Readers have probably heard that there are limits on how much tuna you should eat because of the risks posed by mercury contamination. The same patterns of chemical pollution and biomagnification that make tuna potentially dangerous to human health also apply to many shark species, which means that shark isn’t necessarily a healthy choice for people to eat frequently. Although tuna is more commonly eaten than shark in the United States, consumption of shark meat is on the rise around the globe. In St. Vincent, seafood makes up a significant portion of local diet, so questions about the health risks of consuming shark (and other seafood) are particularly important. Understanding how these pollutants end up in the environment and how they concentrate up the food chain can help us recognize public health risks and consider potential policy responses.
Many pollutants are “anthropogenic,” meaning they are introduced into the environment by humans. Mercury, the primary pollutant we are studying in shark meat, is often released by coal-fired power plants, waste incinerators, and other industrial processes. Mercury can also be introduced into the marine environment naturally, for instance through volcanic eruptions and rock weathering (and remember—although La Soufrière hasn’t erupted since 1979, Saint Vincent is emphatically a volcanic island). After being introduced into marine environments in an inorganic form, mercury is often transformed (“methylated”) by microorganisms into organic methylmercury, the form most likely to be dangerous to living organisms, including humans.
Studies of dolphins and porpoises off the coast of Saint Vincent have found that they have high levels of mercury in their tissues, and so has research on shark species in Trinidad and Tobago, where shark is a popular food. While we don’t know the exact pathways for the introduction of this mercury into marine environments of the Southern Caribbean, we do know a fair amount about how it winds up in the tissues of species we eat and/or care about.
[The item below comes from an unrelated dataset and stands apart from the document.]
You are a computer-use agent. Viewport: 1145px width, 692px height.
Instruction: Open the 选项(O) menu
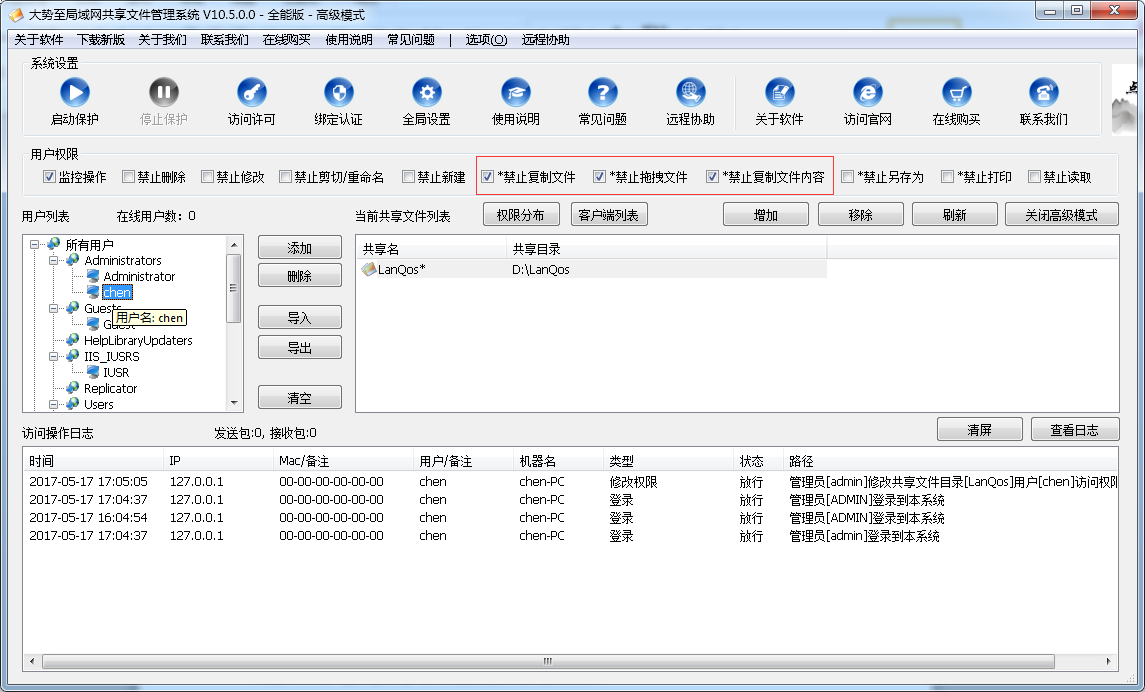(x=486, y=40)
Trophic levels and marine food webs
To understand more about that, we first need to take a short detour into the world of ecology. Ecologists use the term “trophic level” to talk about the position of an organism’s feeding relative to other organisms. A very high trophic level species is likely to be an “apex predator” at the top of the food chain. A very low trophic level species is more likely to be what’s called a “primary producer” (often a photosynthesizing plant) or a “consumer” (usually herbivores that eat those plants). Animals that are predators but which are also eaten by larger predators fall in the middle of the pyramid and are called “mesopredators”. Approximately 10% of energy at each trophic level transfers up to the next level (e.g., 10 pounds of plant biomass supports about one pound of herbivore biomass). This is why the number of individual predators and the total biomass of predator species needs to be much lower than the number of plants and their total biomass—the base of the pyramid needs to be large enough to support the top of the pyramid, losing 90% of energy at each step.
Methylmercury and many other persistent pollutants are what is called “lipid-soluble,” meaning they bond to lipids and accumulate in fatty tissues, including the brain. When those fats are used for energy, stored toxins can be released into the bloodstream at high levels, but are extremely difficult to excrete in the urine, as they are not water-soluble. This explains why they may build up in the bodies of marine organisms—these organisms can accumulate mercury from the environment much more rapidly than they are able to excrete it.
All organisms, no matter their trophic level, are prone to “bioaccumulate” toxins from their environment. This involves consumption of those toxins through eating prey that contains them and through passive absorption of the toxins present in the water or sediment. The higher the level of contamination in an area, the more bioaccumulation is likely to occur. However, persistent pollutants also do something called “biomagnifying” up trophic levels. If you think about each unit of plant bioaccumulating one unit of mercury from the environment and remember that it then takes ten units of plant to make one unit of a consumer animal, you realize that one unit of consumer animal has taken up 10 units of mercury. When a mesopredator eats ten units of consumer animal to produce one unit of its own tissue, it would now contain 100 units of mercury. As we move up the trophic pyramid, animals higher on the pyramid will consistently have much higher concentrations of persistent contaminants than lower trophic level species.
Why should we care about people eating mercury?
Exposure to even small amounts of methylmercury poses potentially serious threats to human health, especially to children and fetuses in utero, as it can significantly impair their neurological development. It can have toxic effects on the nervous, digestive, and immune systems. Consumption of fish and shellfish is the most common way people are exposed to dangerous levels of methylmercury. The World Health Organization (WHO) reported that among communities that rely on subsistence fishing, between 1.5/1000 and 7/1000 children showed cognitive impairment resulting from mercury exposure. In addition to long-term cognitive and health effects of exposure, the U.S. Environmental Protection Agency reports that methylmercury is a potential carcinogen. For human communities around the world, limiting mercury pollution (and exposure to dangerous levels of mercury) is an important public health goal. One of the goals of my project is exploring the health risks posed by mercury levels in shark meat in St. Vincent, as well as how local communities perceive those risks when making choices about what to eat.